--- start of DOCUMENT SEGMENT ---

A really good "bottom job" followed, I managed to get 5litres of equally pricy Seajet antifouling on all three hulls, since AB was likely to spend next winter afloat. Stella arrived by Easyjet to Corfu then bus down the coast, finally alighting at Action airport from where I recovered her in a car lent by the kind Italian yachtsman who was preparing his own trimaran alongside AB. After saying our goodbyes to George Tsiligiris the owner of Ionian Marine, we were quickly slid into warm gulf of Amvrakia. No deck work had been done at all while ashore, one must concentrate on the hulls, so we motored over to anchor north of Preveza off Zika's hotel for a day and night, to bend on the sails and inflate the dinghy plus all the other little jobs needed. Preveza is not the prettiest town but we had a good meal ashore and Stella photographed lots of Swifts and Bats emerging from old houses at dusk.

--- end of DOCUMENT SEGMENT ---

### WRITTEN REQUEST
Carry on the sailing account about readying the trimaran in Greece, starting right after its last sentence.

--- start of DATA SUPPLIED ---

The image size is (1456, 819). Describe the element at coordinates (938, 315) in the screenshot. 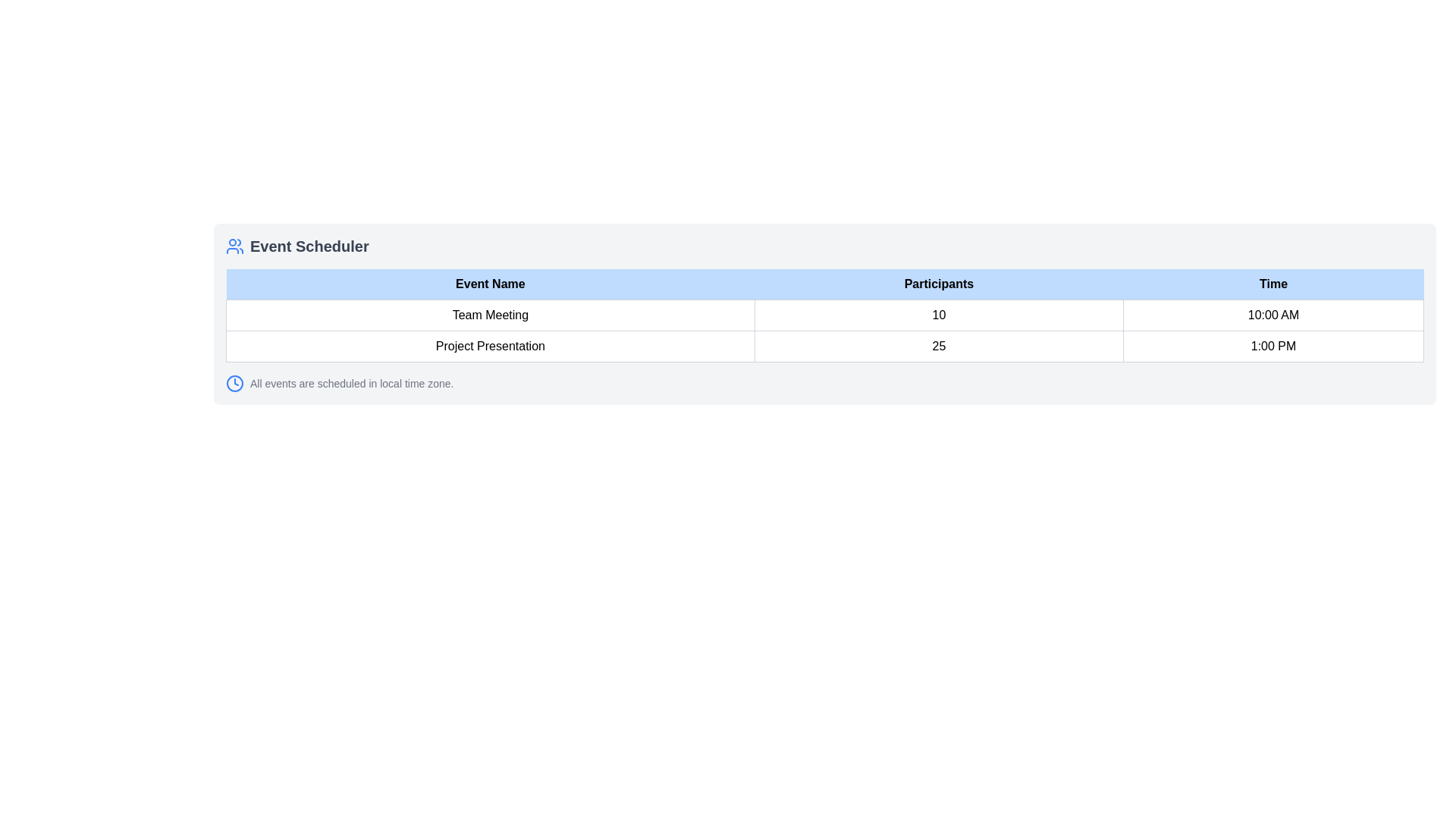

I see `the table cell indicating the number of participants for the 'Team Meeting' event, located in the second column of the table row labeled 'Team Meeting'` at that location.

--- end of DATA SUPPLIED ---
--- start of DATA SUPPLIED ---

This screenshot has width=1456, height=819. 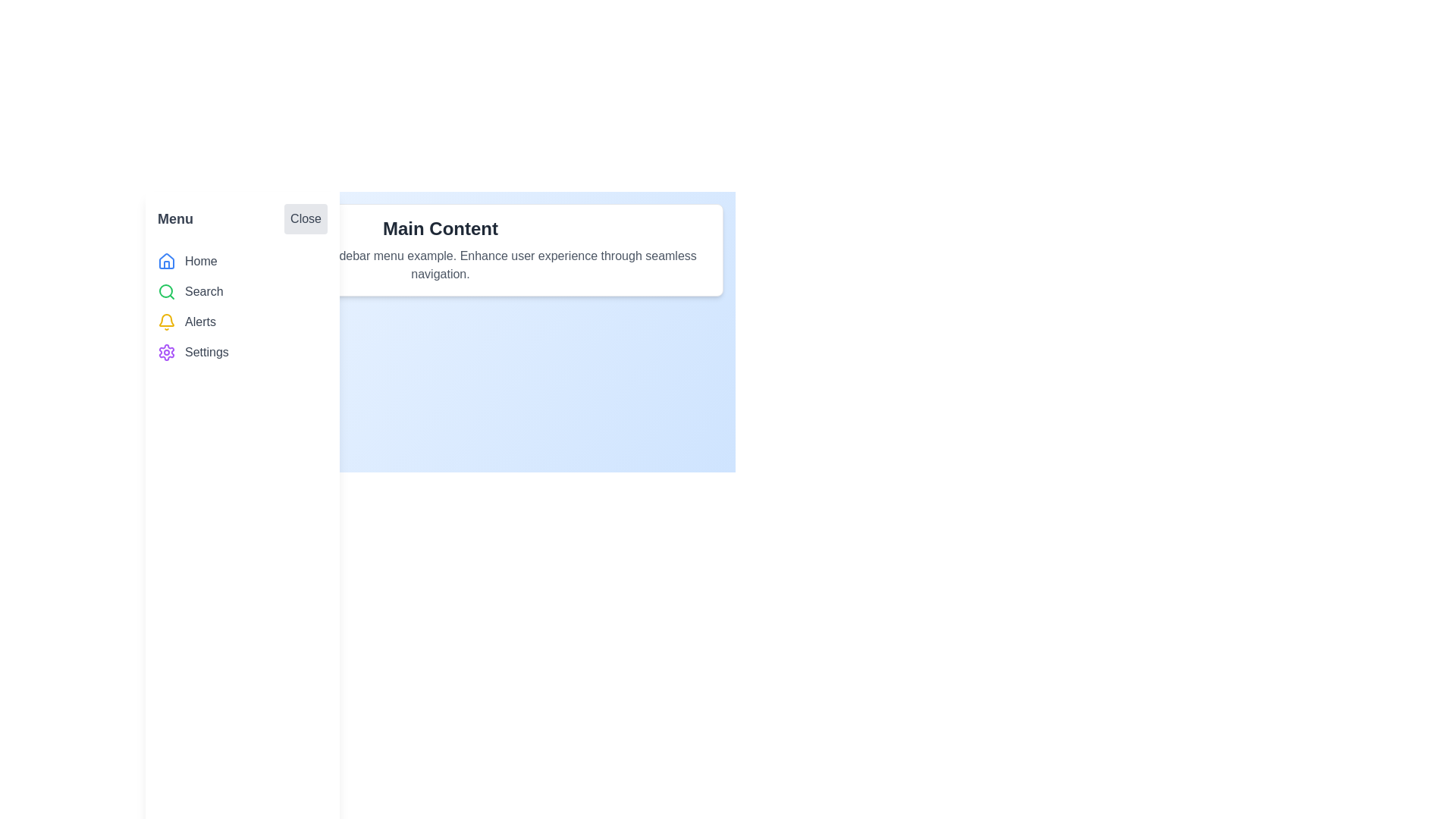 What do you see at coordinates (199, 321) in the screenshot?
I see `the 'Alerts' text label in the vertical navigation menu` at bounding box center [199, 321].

--- end of DATA SUPPLIED ---

### EXPECTED ANSWER
On Tues 11th June we motored out of the Preveza channel into the fresh seabreeze with the Yanmar powering well from the new tank and fuel lines. Running down to Levkas we made the 2pm bridge opening and were anchored off Sioux Sails by 4pm, altho we moved to spend the night south of the boatyard at Vliho after receiving a gale warning for the first night. Surprise dinner onboard became Croatian tinned pork enlivened with garlic and peppers. Back to the Sioux Sails anchorage in the calm morning, where we collected the pre-ordered aft bimini extension and sailcloth tramps that protect the cockpit, from Sue Carter! All fitted well and we spent the rest of the week here socialising with Sue Keane and her family, while preparing AB for longer trips, plus siesta-ing in the afternoon heat!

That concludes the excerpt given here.